– Насколько я понимаю, это значит «да»! – услышал я голос Владимира Владимировича, и связь прекратилась.
Не знаю, что поразило меня больше – первый теракт и, очевидно, первые жертвы Новой эпохи, или то, как равнодушно ко всему этому отнесся Даниил. Я почувствовал себя обманутым, и у меня на глазах стали наворачиваться слезы. Чем провинились несчастные работники гостиницы? Что сделала та милая девочка на рецепции с открытым выражением радостного удивления на лице, удивительно напоминающая мою дочь? А смешной толстенный портье, да и все те люди, которые просто оказались постояльцами этой злосчастной гостиницы? И чем провинились их близкие, ведь теперь навсегда этот день будет проклят в их памяти? И никакого значения не имеет тот факт, что это «навсегда» уже почти завершилось. Что сможет оправдать мучительную боль потери, надежду, что среди погибших нет их близких, и леденящий ужас опознания останков тех, кто еще совсем недавно был смыслом их жизни?
Зачем ждать прихода Спасителя, если он не останавливает зло и не исцеляет этот мир? Неужели так трудно было предупредить не только нас, но и их, да и в конечном итоге просто повторить чудо «Уэмбли» и уничтожить террористов?! Ведь весь этот ужас и атомная угроза со стороны Ирана – только из-за нас. И почему им понадобились Билл и я, а не Даниил, чем провинились мы?
Я повернулся к Даниилу. В моих глазах было столько ненависти, что он невольно отпрянул:
– Владимир, ты хочешь ударить меня?
– А это что-то изменит? Вернет к жизни невинно павших? Или ты опять ответишь фразой из Писания?
– Отвечу! Сбылось слово Писания: «И к злодеям причислен». И кем – любимым учеником?! Почто слаба вера твоя? Как Петру нужна была рука, чтобы не утонул он в волнах, усомнившись, так и тебе, Владимир, все время нужно слово одобрения и разъяснения. Я все объясню, но сначала напомню тебе слова Иоанна Предтечи: «Порождения ехиднины! Кто внушил вам бежать от будущего гнева?» Ты думаешь, что мир счастлив видеть меня и смиренно готовится к Страшному суду, читая молитвы и творя добрые дела? Глупец, оглянись вокруг, много ли праведников раздали свои несметные богатства и живут по Писанию? Что-то не вижу я их, не слышу слов раскаяния. Лишь все новые замыслы и интриги.

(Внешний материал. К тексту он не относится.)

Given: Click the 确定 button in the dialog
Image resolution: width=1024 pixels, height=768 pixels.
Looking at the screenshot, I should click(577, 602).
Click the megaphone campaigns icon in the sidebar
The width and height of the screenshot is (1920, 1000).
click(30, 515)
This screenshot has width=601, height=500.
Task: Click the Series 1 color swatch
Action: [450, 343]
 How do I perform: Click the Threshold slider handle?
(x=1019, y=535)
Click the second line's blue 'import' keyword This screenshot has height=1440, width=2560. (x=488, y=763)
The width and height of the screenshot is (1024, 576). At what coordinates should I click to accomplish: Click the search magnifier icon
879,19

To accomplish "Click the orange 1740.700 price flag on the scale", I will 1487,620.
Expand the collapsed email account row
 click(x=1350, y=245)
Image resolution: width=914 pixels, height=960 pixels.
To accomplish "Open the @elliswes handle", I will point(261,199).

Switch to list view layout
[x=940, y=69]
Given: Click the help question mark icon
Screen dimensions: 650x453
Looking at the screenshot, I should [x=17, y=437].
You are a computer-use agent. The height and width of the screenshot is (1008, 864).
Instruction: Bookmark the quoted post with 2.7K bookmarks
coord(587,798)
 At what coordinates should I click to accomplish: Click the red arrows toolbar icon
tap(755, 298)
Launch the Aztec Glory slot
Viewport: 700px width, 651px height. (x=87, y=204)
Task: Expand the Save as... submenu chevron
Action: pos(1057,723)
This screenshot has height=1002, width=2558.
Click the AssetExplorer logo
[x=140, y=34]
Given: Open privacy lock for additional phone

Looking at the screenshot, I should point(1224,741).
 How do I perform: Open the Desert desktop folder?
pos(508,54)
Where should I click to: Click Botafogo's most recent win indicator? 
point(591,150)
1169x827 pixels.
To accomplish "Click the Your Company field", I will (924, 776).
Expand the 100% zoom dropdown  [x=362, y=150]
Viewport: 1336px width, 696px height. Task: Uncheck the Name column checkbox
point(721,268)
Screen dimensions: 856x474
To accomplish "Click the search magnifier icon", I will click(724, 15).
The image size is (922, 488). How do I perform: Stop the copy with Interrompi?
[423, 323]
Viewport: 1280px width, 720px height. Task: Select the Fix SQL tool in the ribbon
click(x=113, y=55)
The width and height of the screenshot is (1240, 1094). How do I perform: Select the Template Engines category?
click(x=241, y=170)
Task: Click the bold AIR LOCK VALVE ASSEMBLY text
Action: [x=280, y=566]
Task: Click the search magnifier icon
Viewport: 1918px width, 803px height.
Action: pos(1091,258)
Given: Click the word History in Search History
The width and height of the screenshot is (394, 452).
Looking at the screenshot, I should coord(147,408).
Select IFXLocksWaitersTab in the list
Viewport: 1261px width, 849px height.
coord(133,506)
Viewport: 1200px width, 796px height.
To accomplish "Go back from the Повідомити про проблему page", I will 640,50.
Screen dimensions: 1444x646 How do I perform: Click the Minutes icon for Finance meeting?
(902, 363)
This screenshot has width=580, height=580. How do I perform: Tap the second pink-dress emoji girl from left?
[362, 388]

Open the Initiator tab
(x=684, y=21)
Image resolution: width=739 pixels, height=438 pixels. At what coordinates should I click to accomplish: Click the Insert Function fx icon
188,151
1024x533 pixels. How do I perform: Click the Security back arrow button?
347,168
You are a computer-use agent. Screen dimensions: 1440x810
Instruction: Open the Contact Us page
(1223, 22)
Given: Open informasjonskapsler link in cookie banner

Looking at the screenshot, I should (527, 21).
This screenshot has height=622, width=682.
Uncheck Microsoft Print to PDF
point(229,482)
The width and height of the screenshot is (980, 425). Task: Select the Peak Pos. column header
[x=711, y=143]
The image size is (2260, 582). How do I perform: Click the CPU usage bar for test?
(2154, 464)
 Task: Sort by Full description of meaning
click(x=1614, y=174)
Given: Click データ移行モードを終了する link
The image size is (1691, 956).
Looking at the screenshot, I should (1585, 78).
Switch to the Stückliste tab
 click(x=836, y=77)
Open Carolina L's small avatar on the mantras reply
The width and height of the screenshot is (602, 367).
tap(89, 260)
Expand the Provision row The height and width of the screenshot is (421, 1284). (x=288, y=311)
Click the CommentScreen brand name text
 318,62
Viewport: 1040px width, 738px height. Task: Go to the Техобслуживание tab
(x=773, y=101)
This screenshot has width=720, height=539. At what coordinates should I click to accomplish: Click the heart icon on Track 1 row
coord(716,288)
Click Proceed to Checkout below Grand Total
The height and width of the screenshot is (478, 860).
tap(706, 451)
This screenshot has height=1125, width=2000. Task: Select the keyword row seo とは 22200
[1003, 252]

Конечно, Иерусалим начал преображаться, и есть дуновения свежего ветра в дальних землях, где верят мне и под крылом моим воспрянут, но ведь сколько вокруг нас детей гиен, смиренно ластящихся, чтобы скрыть свои злодеяния и хоть так, бочком и лестью, пробраться в новое царствование! Пяти дней не прошло, как облепили вас рыбы-прилипалы, жаждущие служить за Царствие Божие, но по дороге туда совершающие злодеяние. Когтями и зубами прорывались они на теплые места, и вот – теперь им жарко. Нет там невинных жертв! Нет! Не уподобляйся Аврааму, не найдешь и одного праведника. Каждого черную душу могу показать, за ангельским взором разврат и похоть. Плотью добившаяся теплого местечка и доносами живущий, по-твоему, обитатели рая? Ведь их ты вспоминал в своей жалобной песне? Будь доволен – для них суд свершился! И не пришлось вам свидетельствовать их грехам, ибо сказано: «…изыдут ангелы, и отделят злых из среды праведных, и ввергнут их в печь огненную: там будет плач и скрежет зубов». Вы ушли из гостиницы, и не только вы. Те, кто праведны, не оказались там – кто-то задержался в пути, кто-то поменялся сменой, а кто-то срочно должен был покинуть здание по служебным вопросам.
– Но почему взорвали именно эту гостиницу? – спросил я. – Зачем покушались на нас, разве не ты их цель?
– Они думали, что я буду там сейчас, после взрыва, оплакивая вас на развалинах. Сюда они добраться не смогли, попыток было несколько, но охрана замечательно справлялась. Тогда они решили осуществить довольно обычный для палестинских террористов план: взрыв, на него устремляются люди, чтобы оказать помощь потерпевшим, затем вновь по той же цели наносится следующий удар, в нашем случае ядерный, и все – еврейский вопрос решен навсегда! Не могу не отметить тонкости замысла, ведь исчадия Ада не были уверены, что я не скрываюсь в убежище, тогда и ракетный удар был бы бесцелен.